The latest casualty in the Met’s effort to replace its heavily traditional roster of productions is Franco Zeffirelli’s second consecutive production of this Verdi favorite.  A somewhat cumbersome effort dating from 1998, it succeeded his earlier effort, of 1989.  Having done away with Zeffirelli’s Tosca, Tales of Hoffmann, and Carmen, on New Year’s Eve the house replaced his Traviata with Willy Decker’s stylized Salzburg production, available on DVD with Anna Netrebko, who was originally scheduled to sing the Met premiere.  Moving away from the opera’s nineteenth-century milieu, we find ourselves in a minimalist present.  Violetta enters in a red cocktail dress and her party guests, men and women alike, appear in identical dark suits.  The overcoated figure of Doctor Grenvil, normally confined to the final act (the only time he has lines to sing), serves as a cautionary presence to the heroine, who is obviously conscious of her mortality and impending death.  In case we forget or are uninterested in subtlety, a giant clock dominates sets (by Wolfgang Gussmann) that are sparse if at times cleverly lit in passionate shades of red and purple.

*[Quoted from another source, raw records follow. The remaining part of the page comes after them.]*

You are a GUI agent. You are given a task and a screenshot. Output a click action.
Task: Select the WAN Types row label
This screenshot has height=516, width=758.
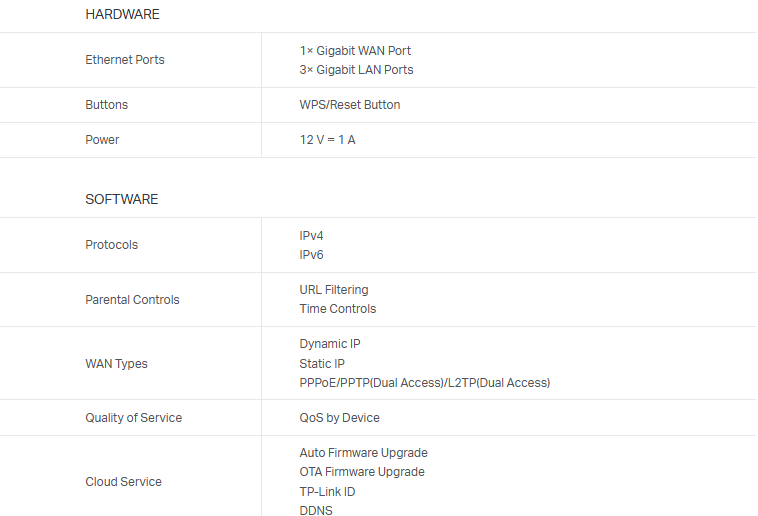116,364
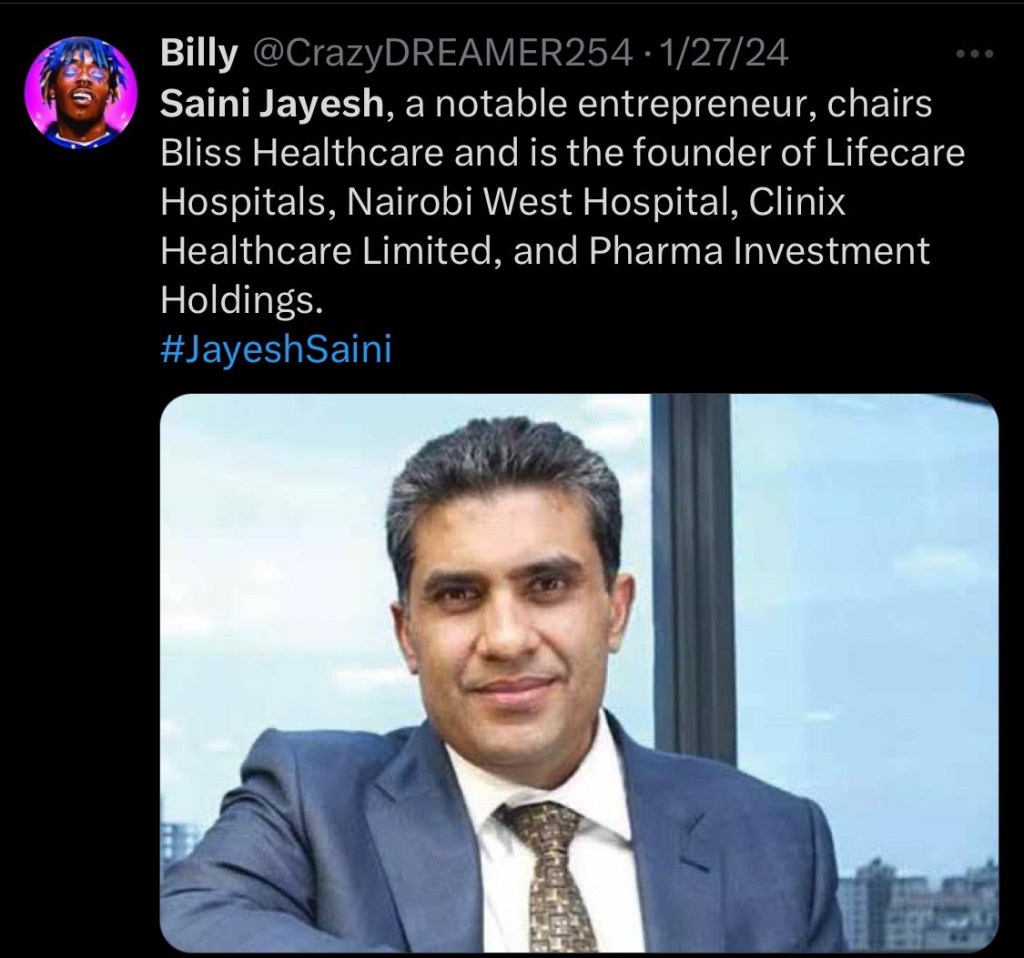Click the 1/27/24 post timestamp
The height and width of the screenshot is (958, 1024).
click(725, 54)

Marina Poplavskaya was chosen to replace Netrebko.  Her notable appearance in Prokofiev’s War and Peace with the company a few years ago anticipated her star-quality Elisabeth in Verdi’s Don Carlo earlier this season.  Accompanied by a fascinating if less than flattering article in the New Yorker, the young Russian soprano appeared poised for celebrity.  Alas, she did not quite arrive in this production.  Her overall performance was nothing to despair.  Her lower and middle register tones were full bodied and appealing.  She captured real pathos in her parting from Alfredo, in the despair of the gambling scene, and in her deathly finale.  The part’s essential coloratura flourishes, however, noticeably eluded her.  The attacks were often awkward, the notes sharp, and the pitch wavering.  Undoubtedly a fine career awaits her, but not in the early and middle Verdi roles that still required a bel canto voice.

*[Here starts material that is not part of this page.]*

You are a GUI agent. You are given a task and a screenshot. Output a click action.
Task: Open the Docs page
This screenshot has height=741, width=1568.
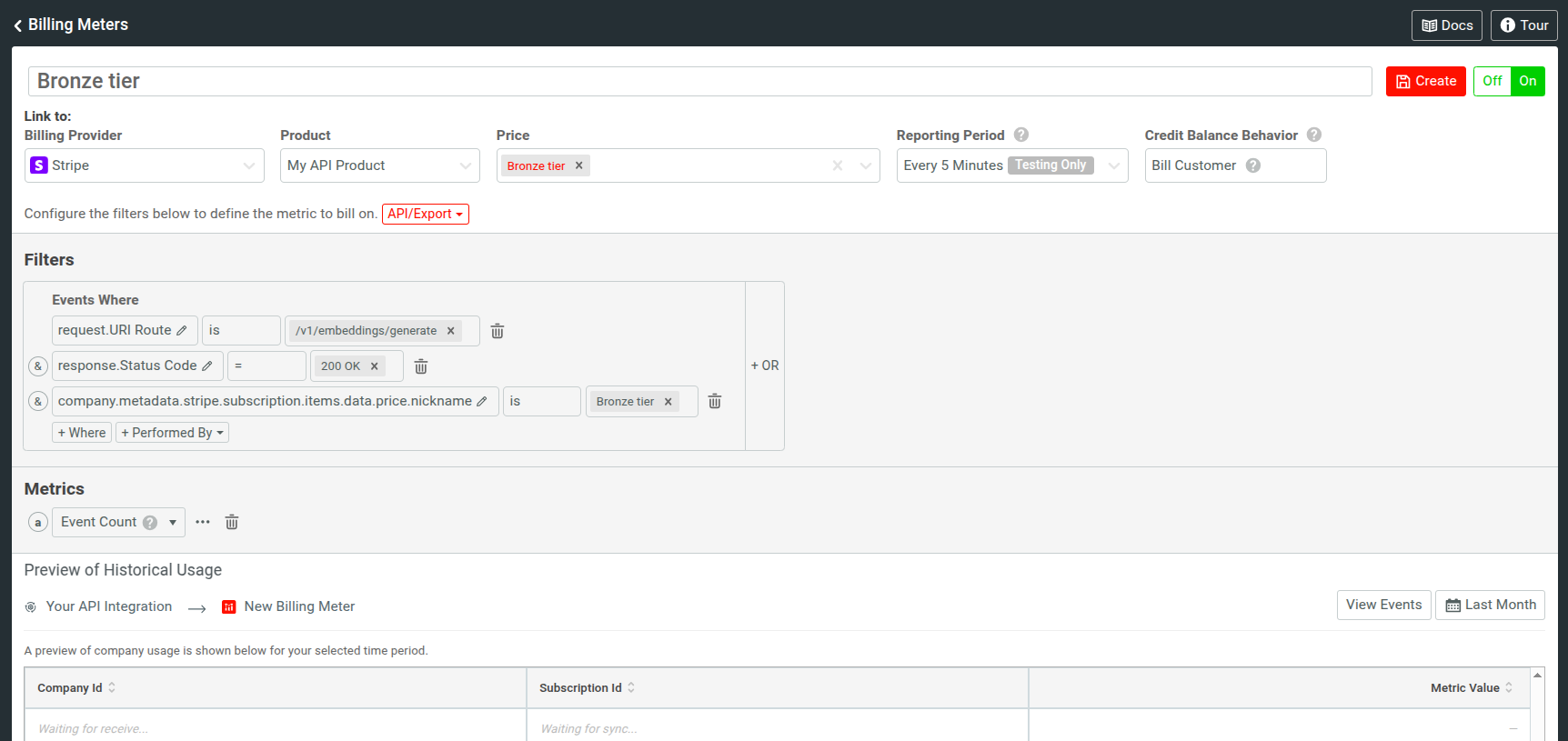tap(1446, 25)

As Alfredo it was heartwarming to witness the continuing growth of tenor Matthew Polenzani, once a comprimario singer now promoted to leading roles.  His robust voice delivered the part with verve and superbly articulated skill.  I first encountered Polenzani in the role opposite Renee Fleming in the 2007-2008 season and simply revel in thus young artist’s impressive growth.  Andrzej Dobber’s Germont has also grown in stature and interpretive nuance.  He is not a true Verdi baritone, but the wooden qualities that once limited his performances seem to be gone.  The strong impressive cast included notable contributions from Jason Stearns as Baron Douphol and Luigi Roni, a most stentorian bass, as Doctor Grenvil.  Gianandrea Noseda’s conducting drew an inspired performance from the Met’s orchestra and chorus.

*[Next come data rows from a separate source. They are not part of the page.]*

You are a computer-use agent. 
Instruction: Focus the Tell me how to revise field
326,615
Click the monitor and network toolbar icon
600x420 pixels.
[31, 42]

Decker’s production avoids descent into Eurotrash, but there are some tricks that seem overplayed.  Our introduction to Violetta brings to mind an immature teenaged alcoholic, hardly the type to find soaring compassion for the Germont family or the ladylike virtues of renunciation and forgiveness that the role ultimately demands.  Alfredo is an uncharacteristically jittery suitor.  His jump from timid infatuation to the building Act II outrage and public humiliation of Violetta seems out of character.  The hide-and-seek pantomime the couple carries out in their happier scene rings untrue.  Future direction might harmonize the characters better.

Simon Boccanegra has long been a favorite of opera connoisseurs but never quite made the inroads into the standard repertoire.  The Met only had its first production in 1932.  Giancarlo del Monaco’s picturesque staging of 1995 is the house’s third.  The complexities of the plot make Verdi’s other complicated opera, Il Trovatore (based on a play by the same Spanish writer, Gutierrez, who inspired Boccanegra), look comparatively simple.  In short, the prologue is separated from the rest of the opera by 25 years.  Two of the five major characters have hidden identities and are known by aliases.  The plot turns on medieval Italian political intrigue at its most twisted: personal betrayal, a family feud, friction between patricians and plebians, war between pro-Papal and pro-Holy Roman Empire factions, intra-Italian strife with an inserted call for national unity, and, of course, a poisoning.  It is not the easiest work to follow, but it abounds in the stuff of grand opera.

The big question surrounding this year’s revival revolves around how it would stand up to Placido Domingo’s unusual appearance in the opera’s title baritone role last season.  Domingo’s widely praised performance had the virtue, or at least the singularity, of offering a Boccanegra who sounded more or less like Placido Domingo.  In Dmitri Hvorostovsky the Met has found an admirable successor.  Hvorostovsky has been expanding his Verdi roles with great success of late and has openly acknowledged his ambition to become one of the great Verdi baritones.  His rich tones, elegant line, and able dramatics all brought out the corsair Boccanegra with vivacity.   Hvorostovsky enlivened the character’s sincerity when he learns of his daughter’s birth and the death of the child’s mother.  He captured his insecurity when he is named Doge.  He brought sagacity to the older Boccanegra (featuring Hvorostovsky’s own trademark silvery hair rather than the dyed brown used to show the character’s youth in the prologue) and grace to his death, which in its grandeur owed something to the finale of Boris Godunov.  His delivery of the curse line in the Council Chamber Scene – “E tu, repeti il giuro” – resounded as chillingly as his death scene, “Gran dio,” was poignant.  One almost failed to notice the cell phone that went off just as it began.  New York should look forward to many years of excellent Verdi performances with such talent at the Met’s disposal.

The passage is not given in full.